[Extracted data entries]
^^^^^^^^^^^^^^^^

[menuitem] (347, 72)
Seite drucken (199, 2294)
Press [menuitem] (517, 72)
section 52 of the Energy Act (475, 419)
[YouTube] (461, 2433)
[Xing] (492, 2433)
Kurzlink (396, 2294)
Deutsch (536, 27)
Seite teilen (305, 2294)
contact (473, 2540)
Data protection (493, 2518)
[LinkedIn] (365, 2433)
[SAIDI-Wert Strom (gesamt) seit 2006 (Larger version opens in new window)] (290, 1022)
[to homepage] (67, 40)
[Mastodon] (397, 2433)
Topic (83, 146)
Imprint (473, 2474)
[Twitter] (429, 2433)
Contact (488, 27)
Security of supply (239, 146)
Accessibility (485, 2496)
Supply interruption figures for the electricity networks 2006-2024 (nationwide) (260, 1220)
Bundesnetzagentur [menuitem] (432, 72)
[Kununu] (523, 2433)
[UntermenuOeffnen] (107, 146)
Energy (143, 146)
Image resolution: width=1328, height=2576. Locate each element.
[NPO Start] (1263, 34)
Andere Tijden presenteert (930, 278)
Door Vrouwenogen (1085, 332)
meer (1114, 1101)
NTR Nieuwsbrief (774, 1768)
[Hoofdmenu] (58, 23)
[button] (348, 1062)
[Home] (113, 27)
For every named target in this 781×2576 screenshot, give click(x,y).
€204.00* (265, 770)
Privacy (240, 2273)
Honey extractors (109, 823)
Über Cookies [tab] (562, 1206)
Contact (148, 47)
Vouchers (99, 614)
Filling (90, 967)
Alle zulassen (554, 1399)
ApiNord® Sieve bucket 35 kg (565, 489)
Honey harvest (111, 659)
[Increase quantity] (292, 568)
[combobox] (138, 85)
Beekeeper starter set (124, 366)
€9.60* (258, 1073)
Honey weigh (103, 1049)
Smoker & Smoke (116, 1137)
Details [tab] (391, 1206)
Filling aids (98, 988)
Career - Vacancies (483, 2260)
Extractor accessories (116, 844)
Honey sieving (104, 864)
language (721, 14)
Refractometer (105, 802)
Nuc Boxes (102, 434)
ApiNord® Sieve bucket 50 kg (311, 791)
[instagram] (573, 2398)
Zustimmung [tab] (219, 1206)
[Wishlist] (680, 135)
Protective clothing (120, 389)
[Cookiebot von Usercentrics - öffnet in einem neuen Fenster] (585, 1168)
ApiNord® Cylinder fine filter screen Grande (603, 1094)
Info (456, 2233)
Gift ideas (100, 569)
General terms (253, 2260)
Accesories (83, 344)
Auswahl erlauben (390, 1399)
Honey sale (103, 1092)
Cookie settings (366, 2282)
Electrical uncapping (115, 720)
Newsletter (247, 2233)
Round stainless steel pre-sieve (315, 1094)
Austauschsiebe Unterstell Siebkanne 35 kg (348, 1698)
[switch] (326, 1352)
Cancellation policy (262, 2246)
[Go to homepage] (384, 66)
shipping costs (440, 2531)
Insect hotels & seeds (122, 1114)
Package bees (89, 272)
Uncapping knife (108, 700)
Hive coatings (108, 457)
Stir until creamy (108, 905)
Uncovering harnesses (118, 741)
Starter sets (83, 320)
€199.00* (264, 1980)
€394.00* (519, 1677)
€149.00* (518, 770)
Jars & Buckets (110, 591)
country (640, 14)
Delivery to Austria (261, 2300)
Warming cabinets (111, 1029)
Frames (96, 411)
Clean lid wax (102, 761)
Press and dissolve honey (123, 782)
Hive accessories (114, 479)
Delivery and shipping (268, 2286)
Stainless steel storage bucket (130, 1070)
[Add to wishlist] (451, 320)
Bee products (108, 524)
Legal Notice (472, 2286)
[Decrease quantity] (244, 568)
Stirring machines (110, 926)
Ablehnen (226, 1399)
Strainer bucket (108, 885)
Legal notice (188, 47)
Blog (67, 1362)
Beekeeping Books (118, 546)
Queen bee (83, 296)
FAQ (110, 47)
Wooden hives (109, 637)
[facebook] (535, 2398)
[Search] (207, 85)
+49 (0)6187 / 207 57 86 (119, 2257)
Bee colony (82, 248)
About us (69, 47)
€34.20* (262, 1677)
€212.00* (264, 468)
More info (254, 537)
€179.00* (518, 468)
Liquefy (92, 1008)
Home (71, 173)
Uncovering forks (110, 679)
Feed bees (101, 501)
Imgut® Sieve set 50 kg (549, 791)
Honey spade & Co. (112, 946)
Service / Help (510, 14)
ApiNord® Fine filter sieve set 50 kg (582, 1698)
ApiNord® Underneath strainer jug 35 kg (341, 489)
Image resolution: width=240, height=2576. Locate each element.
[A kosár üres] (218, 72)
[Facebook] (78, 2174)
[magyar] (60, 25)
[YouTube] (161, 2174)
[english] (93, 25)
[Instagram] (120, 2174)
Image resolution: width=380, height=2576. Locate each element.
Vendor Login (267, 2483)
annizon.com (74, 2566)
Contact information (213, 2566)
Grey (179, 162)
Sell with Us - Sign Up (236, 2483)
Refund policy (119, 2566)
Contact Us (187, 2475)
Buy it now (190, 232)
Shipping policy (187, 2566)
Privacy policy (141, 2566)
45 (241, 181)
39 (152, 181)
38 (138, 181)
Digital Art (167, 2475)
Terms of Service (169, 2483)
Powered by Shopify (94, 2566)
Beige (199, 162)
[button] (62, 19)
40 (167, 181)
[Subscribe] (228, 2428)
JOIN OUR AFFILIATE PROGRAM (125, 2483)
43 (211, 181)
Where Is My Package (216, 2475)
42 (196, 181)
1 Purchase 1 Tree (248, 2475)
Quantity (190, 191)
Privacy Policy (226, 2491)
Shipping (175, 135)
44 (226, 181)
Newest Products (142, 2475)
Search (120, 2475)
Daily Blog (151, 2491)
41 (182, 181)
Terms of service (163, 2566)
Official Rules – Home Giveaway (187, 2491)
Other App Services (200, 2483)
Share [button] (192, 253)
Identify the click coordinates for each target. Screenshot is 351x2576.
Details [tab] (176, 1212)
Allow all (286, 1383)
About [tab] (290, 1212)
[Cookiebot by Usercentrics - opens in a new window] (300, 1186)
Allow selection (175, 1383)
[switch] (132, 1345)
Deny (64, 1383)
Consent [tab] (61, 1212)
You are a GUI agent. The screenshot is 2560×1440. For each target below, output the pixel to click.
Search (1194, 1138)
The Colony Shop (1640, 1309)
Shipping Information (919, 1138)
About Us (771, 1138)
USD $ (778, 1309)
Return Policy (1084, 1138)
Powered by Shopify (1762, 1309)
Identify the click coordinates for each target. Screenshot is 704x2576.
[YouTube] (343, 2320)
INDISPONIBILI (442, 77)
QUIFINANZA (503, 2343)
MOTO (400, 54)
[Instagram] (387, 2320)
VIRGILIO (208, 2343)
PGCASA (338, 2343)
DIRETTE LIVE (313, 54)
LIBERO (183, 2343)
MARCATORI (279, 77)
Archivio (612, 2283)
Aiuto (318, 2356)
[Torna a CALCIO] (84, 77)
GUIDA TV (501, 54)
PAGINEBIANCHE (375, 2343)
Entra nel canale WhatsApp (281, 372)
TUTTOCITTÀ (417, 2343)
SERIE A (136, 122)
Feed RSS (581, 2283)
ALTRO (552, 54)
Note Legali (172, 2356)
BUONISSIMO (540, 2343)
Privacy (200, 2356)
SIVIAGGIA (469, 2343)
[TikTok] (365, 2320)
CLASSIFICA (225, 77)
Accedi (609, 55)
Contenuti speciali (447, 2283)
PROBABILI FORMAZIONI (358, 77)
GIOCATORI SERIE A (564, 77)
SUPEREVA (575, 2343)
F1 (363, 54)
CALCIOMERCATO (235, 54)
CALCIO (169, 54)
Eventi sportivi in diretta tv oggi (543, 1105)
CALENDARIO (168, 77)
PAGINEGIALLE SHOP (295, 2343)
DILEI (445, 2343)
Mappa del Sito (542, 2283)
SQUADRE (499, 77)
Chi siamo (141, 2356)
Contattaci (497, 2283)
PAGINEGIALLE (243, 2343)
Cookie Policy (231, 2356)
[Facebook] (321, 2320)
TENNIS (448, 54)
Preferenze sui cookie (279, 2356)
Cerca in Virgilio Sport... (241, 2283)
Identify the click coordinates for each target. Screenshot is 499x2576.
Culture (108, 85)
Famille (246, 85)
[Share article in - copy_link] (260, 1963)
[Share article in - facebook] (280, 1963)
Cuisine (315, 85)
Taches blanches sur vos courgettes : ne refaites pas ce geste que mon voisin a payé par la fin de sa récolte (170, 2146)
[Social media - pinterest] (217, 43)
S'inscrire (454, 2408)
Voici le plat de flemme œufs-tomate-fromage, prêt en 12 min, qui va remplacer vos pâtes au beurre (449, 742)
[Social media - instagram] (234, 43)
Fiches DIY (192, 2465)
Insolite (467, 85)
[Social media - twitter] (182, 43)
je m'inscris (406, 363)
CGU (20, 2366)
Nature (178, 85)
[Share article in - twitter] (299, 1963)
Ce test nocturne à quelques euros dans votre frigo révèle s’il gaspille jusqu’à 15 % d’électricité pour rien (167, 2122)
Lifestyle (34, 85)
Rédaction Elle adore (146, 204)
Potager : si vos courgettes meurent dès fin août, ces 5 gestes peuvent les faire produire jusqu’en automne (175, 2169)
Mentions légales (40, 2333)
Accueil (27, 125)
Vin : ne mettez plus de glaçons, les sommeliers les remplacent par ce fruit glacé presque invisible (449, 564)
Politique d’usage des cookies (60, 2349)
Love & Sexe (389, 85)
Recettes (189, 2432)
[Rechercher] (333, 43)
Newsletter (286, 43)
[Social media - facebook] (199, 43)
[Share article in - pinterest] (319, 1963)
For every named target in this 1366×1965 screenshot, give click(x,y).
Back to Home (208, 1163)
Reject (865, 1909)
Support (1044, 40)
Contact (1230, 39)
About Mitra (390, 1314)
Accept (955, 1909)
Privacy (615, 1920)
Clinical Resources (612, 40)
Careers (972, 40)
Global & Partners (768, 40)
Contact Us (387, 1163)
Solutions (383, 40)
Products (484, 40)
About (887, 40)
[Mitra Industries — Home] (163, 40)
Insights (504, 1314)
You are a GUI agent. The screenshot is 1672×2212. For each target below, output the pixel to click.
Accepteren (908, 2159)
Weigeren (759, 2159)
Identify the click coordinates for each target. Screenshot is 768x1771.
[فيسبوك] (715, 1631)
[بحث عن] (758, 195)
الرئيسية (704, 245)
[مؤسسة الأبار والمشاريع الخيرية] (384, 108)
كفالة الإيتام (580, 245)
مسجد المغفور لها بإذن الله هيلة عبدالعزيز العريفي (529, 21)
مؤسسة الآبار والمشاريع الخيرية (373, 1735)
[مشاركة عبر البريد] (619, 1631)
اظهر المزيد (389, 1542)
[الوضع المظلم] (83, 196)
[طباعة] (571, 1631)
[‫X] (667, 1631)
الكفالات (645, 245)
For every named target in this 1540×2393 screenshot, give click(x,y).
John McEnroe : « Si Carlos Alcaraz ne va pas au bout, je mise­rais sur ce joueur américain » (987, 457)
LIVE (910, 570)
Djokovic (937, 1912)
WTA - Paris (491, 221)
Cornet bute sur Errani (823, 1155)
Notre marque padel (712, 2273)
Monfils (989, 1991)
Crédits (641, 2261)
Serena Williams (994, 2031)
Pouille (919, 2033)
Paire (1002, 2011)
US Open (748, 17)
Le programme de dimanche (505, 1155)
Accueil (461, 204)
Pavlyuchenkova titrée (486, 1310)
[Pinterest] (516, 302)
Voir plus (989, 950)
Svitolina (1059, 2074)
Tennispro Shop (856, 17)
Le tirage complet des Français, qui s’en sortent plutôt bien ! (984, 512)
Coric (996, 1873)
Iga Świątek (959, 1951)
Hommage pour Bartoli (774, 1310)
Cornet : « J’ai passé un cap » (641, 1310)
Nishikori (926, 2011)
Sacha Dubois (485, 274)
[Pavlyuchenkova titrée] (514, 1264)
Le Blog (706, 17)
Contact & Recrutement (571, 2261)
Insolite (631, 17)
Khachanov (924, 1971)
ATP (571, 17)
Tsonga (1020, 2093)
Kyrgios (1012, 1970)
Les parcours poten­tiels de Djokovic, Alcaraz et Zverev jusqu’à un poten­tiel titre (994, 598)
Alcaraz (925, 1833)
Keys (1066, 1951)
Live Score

^^^^^^^^^^^^^^^^

> _Task_
For this exercise, please output exactly the lines above starting at the line with "Powered by Shopify (1762, 1309)" and ending at the line with "S'inscrire (454, 2408)", ends included.

> _Result_
Powered by Shopify (1762, 1309)
Identify the click coordinates for each target. Screenshot is 704x2576.
[YouTube] (343, 2320)
INDISPONIBILI (442, 77)
QUIFINANZA (503, 2343)
MOTO (400, 54)
[Instagram] (387, 2320)
VIRGILIO (208, 2343)
PGCASA (338, 2343)
DIRETTE LIVE (313, 54)
LIBERO (183, 2343)
MARCATORI (279, 77)
Archivio (612, 2283)
Aiuto (318, 2356)
[Torna a CALCIO] (84, 77)
GUIDA TV (501, 54)
PAGINEBIANCHE (375, 2343)
Entra nel canale WhatsApp (281, 372)
TUTTOCITTÀ (417, 2343)
SERIE A (136, 122)
Feed RSS (581, 2283)
ALTRO (552, 54)
Note Legali (172, 2356)
BUONISSIMO (540, 2343)
Privacy (200, 2356)
SIVIAGGIA (469, 2343)
[TikTok] (365, 2320)
CLASSIFICA (225, 77)
Accedi (609, 55)
Contenuti speciali (447, 2283)
PROBABILI FORMAZIONI (358, 77)
GIOCATORI SERIE A (564, 77)
SUPEREVA (575, 2343)
F1 (363, 54)
CALCIOMERCATO (235, 54)
CALCIO (169, 54)
Eventi sportivi in diretta tv oggi (543, 1105)
CALENDARIO (168, 77)
PAGINEGIALLE SHOP (295, 2343)
DILEI (445, 2343)
Mappa del Sito (542, 2283)
SQUADRE (499, 77)
Chi siamo (141, 2356)
Contattaci (497, 2283)
PAGINEGIALLE (243, 2343)
Cookie Policy (231, 2356)
[Facebook] (321, 2320)
TENNIS (448, 54)
Preferenze sui cookie (279, 2356)
Cerca in Virgilio Sport... (241, 2283)
Identify the click coordinates for each target. Screenshot is 499x2576.
Culture (108, 85)
Famille (246, 85)
[Share article in - copy_link] (260, 1963)
[Share article in - facebook] (280, 1963)
Cuisine (315, 85)
Taches blanches sur vos courgettes : ne refaites pas ce geste que mon voisin a payé par la fin de sa récolte (170, 2146)
[Social media - pinterest] (217, 43)
S'inscrire (454, 2408)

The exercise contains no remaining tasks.